Brooks campaign built on Big Lie

After backing Texas Senator Ted Cruz as president in 2016, Brooks quickly became a diehard supporter following Trump’s victory. In 2020, Brooks became one of the first congressmen to publicly say he would object to the certification of Joe Biden’s victory. The night before the Jan. 6 “Stop the Steal” rally, he tweeted that Trump had personally asked him to speak “about the weaknesses of the electoral system that the Socialist Democrats are exploiting to steal this election.”

Speaking at the meeting, Brooks said, “Today is the day that American patriots start writing names and kicking them.” Just hours later, the pro-Trump mob stormed the U.S. Capitol to try to stop congressional certification.

After the uprising, Brooks called for “the perpetrators of the Capitol bombing” to be prosecuted “to the fullest extent of the law”. But he also falsely suggested that left-wing Antifa activists had “orchestrated” the attack.

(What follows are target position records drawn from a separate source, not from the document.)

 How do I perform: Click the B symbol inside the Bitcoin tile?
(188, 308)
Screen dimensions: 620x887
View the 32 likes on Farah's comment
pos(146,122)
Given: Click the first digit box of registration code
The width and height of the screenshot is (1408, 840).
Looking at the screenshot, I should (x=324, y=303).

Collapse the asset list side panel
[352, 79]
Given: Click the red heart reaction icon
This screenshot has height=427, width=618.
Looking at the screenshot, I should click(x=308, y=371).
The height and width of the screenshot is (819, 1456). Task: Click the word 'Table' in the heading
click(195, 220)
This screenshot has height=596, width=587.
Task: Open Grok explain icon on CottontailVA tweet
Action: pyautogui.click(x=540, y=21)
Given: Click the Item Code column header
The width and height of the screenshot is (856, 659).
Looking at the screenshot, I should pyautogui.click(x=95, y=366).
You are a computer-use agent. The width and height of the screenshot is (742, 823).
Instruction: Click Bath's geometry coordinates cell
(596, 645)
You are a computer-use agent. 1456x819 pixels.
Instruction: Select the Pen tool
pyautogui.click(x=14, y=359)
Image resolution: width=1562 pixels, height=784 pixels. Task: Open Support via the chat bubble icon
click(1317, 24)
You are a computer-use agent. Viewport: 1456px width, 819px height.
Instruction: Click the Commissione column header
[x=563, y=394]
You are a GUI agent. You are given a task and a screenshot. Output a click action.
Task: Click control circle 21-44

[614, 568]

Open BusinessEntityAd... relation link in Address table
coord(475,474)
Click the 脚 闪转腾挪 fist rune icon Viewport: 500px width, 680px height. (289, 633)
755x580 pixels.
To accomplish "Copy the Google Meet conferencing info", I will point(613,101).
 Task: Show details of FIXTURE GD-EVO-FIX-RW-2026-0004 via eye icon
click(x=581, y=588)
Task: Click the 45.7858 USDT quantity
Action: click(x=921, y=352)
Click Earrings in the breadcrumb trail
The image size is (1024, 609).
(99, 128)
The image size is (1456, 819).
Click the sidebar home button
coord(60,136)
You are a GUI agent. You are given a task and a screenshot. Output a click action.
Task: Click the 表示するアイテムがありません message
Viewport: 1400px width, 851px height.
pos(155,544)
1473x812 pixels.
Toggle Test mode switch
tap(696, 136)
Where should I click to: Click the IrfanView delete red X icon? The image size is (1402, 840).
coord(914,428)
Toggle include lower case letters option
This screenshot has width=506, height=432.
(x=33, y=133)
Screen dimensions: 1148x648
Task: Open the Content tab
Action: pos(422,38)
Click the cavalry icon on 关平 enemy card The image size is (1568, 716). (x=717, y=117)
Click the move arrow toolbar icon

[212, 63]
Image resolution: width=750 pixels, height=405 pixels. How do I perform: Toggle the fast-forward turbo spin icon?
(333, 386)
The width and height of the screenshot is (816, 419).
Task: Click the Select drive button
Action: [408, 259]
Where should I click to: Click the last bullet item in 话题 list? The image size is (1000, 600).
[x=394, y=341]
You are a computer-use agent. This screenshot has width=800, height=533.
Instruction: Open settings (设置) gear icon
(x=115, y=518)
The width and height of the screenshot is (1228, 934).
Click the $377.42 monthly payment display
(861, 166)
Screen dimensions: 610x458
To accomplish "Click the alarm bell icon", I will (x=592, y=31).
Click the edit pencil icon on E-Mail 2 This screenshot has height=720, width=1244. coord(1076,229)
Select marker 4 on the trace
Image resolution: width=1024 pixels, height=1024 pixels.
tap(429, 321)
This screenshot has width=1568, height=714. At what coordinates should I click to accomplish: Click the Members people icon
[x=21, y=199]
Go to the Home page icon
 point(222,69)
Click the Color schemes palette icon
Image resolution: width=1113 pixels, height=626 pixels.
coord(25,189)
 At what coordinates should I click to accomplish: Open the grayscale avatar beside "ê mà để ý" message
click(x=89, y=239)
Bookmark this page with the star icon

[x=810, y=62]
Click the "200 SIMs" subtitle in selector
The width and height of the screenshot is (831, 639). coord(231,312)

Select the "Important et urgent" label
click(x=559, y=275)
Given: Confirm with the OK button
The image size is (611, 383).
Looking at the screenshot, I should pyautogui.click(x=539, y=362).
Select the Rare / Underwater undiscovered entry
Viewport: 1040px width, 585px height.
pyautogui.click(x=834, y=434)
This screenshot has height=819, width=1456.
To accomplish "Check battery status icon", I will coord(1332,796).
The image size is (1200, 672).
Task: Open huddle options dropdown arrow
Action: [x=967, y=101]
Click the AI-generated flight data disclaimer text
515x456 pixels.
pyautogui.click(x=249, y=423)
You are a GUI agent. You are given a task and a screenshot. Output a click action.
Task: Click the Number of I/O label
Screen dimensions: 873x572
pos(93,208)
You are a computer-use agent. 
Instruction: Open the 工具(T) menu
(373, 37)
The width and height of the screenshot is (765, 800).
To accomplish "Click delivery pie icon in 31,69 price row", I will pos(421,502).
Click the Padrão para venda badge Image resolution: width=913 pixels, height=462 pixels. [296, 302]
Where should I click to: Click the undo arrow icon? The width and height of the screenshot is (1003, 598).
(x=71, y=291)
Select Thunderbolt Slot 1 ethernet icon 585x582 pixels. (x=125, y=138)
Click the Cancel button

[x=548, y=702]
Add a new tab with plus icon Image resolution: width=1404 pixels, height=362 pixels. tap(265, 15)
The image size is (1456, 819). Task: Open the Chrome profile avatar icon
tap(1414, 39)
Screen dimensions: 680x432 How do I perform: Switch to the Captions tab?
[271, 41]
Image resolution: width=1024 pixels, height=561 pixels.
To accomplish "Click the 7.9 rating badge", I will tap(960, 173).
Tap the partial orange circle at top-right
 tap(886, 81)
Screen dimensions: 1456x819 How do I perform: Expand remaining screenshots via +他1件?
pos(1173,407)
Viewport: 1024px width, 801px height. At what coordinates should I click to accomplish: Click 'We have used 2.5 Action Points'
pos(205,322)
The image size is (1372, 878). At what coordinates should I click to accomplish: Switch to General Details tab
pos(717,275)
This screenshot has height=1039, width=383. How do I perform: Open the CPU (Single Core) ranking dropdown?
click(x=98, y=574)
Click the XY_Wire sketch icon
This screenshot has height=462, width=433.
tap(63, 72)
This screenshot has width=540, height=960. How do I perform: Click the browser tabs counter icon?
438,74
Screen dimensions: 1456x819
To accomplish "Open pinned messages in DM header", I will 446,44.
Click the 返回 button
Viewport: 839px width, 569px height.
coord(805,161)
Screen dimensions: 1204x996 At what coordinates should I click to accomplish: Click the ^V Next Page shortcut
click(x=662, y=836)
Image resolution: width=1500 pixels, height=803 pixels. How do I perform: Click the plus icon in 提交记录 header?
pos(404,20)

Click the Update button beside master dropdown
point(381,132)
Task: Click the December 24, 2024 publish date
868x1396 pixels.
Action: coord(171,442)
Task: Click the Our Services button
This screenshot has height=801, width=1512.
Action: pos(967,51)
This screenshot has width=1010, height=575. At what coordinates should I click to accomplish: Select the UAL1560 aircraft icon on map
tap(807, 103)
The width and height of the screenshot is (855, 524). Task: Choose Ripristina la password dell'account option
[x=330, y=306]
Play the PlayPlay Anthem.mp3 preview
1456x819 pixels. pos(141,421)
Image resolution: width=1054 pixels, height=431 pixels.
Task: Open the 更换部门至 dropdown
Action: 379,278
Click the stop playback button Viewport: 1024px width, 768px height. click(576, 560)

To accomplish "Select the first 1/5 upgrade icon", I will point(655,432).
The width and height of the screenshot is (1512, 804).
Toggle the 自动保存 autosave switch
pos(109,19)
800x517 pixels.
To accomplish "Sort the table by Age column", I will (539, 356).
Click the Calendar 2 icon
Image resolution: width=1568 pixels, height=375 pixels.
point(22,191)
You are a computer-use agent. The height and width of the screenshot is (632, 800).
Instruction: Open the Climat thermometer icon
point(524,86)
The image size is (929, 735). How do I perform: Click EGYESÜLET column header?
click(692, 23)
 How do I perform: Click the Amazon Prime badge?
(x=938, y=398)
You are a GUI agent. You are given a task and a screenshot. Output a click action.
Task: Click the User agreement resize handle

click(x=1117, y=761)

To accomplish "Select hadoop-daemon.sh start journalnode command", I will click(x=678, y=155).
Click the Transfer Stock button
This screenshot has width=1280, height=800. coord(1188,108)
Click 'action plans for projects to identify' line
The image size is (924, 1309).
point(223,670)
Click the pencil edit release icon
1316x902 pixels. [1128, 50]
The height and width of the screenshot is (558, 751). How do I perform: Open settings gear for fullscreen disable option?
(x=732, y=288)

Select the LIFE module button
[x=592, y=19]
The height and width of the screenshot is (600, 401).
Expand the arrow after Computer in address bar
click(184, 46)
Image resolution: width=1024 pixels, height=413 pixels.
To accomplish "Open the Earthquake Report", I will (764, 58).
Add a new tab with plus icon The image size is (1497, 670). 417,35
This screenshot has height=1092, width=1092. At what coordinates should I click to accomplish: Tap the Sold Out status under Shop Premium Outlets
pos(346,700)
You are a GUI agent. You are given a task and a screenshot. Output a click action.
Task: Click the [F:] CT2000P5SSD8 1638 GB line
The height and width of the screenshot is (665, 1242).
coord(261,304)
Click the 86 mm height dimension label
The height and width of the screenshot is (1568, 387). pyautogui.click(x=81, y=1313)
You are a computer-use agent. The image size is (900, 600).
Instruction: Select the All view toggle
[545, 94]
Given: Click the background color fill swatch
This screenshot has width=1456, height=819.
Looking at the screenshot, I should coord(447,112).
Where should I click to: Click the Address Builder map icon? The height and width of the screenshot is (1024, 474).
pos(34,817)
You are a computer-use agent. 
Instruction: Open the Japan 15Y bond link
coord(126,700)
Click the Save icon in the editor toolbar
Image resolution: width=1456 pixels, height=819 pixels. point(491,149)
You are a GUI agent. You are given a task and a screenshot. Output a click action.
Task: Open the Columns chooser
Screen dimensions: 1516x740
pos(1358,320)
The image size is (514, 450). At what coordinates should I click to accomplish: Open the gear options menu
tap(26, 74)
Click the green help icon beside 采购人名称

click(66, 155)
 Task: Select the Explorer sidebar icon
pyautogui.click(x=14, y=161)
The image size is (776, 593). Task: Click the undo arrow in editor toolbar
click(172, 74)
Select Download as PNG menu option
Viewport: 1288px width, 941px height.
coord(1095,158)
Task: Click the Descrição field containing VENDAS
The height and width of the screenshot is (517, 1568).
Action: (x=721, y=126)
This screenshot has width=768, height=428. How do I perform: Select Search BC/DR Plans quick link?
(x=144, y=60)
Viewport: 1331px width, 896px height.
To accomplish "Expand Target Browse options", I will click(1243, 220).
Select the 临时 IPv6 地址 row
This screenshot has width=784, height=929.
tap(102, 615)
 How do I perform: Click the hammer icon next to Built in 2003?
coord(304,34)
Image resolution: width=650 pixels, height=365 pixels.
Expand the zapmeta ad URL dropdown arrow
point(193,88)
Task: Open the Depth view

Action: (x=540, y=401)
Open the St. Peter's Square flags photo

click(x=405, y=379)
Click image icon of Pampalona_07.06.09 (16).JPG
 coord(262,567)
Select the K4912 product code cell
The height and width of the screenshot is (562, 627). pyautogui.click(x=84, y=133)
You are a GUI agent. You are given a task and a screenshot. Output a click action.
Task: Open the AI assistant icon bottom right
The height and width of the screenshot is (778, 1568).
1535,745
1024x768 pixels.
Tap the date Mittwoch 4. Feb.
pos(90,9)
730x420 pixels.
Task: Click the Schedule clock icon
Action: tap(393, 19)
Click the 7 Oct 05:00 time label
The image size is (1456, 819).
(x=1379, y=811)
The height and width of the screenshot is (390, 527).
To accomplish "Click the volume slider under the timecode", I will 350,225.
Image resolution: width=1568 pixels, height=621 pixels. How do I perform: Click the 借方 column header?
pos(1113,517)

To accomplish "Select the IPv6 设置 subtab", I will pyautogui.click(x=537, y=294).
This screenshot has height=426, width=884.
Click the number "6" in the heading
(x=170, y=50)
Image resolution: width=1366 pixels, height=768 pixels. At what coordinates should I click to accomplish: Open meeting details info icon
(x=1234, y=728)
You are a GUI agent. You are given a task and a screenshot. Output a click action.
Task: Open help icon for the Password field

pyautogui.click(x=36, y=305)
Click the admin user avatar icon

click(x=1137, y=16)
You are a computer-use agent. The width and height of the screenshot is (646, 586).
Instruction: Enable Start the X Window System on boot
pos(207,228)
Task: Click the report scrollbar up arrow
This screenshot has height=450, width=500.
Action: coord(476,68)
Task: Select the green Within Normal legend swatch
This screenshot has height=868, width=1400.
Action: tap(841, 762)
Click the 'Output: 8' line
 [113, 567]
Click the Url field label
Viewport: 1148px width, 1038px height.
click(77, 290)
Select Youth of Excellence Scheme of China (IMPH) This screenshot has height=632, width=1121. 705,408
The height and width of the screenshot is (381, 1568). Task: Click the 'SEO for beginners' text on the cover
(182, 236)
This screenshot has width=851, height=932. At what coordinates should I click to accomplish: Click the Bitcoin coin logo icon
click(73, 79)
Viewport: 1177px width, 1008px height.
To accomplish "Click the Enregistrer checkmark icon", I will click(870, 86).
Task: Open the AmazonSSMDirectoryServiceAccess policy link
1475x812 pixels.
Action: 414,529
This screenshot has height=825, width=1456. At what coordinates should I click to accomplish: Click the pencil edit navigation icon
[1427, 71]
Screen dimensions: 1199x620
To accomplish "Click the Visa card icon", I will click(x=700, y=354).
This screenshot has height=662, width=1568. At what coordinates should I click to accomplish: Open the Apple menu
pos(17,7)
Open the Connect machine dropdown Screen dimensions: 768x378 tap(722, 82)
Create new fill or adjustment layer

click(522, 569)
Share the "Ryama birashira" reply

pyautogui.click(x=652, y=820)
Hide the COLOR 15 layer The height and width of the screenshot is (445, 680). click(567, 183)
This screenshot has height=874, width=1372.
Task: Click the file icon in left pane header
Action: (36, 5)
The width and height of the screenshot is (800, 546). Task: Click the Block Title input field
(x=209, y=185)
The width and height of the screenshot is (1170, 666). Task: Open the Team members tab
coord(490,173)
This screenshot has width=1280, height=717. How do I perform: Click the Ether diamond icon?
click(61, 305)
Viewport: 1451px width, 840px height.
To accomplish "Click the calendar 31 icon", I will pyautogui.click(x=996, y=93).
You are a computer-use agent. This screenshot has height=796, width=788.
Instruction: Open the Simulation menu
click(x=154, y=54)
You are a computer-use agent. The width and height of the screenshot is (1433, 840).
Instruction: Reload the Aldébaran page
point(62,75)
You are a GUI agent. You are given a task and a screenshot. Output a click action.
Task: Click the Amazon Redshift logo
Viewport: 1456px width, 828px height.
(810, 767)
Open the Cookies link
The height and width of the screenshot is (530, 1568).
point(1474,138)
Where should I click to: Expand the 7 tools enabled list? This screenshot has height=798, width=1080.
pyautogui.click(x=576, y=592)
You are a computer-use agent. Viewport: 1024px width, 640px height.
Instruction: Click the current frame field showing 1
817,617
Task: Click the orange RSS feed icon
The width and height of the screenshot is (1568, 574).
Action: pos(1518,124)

Two Democrats tabled a resolution to punish Brooks for his comments at the meeting.

Brooks has no regrets about his comments at the January 6 rally.

“I have done my duty for my country,” he told CNN in March.

In a speech that launched his Senate campaign the same month, Brooks, 66, criticized the culture of cancellation, “tech censorship,” the skyrocketing debt rise, the media, transgender rights and undocumented immigrants crossing the southern border.

He attacked the Biden government’s $1.9 trillion Covid relief bill for providing $5 billion to farmers of color, claiming “The Socialist Democrat’s message: Whites don’t need to apply.” He then said that “all racism is abhorrent”, and that people should be judged by their characters rather than by their race.

He also said he had “led the charge” to nullify the 2020 election, been endorsed by Trump twice, and twice stood by his side on two impeachments — and that “no other candidate” can say that.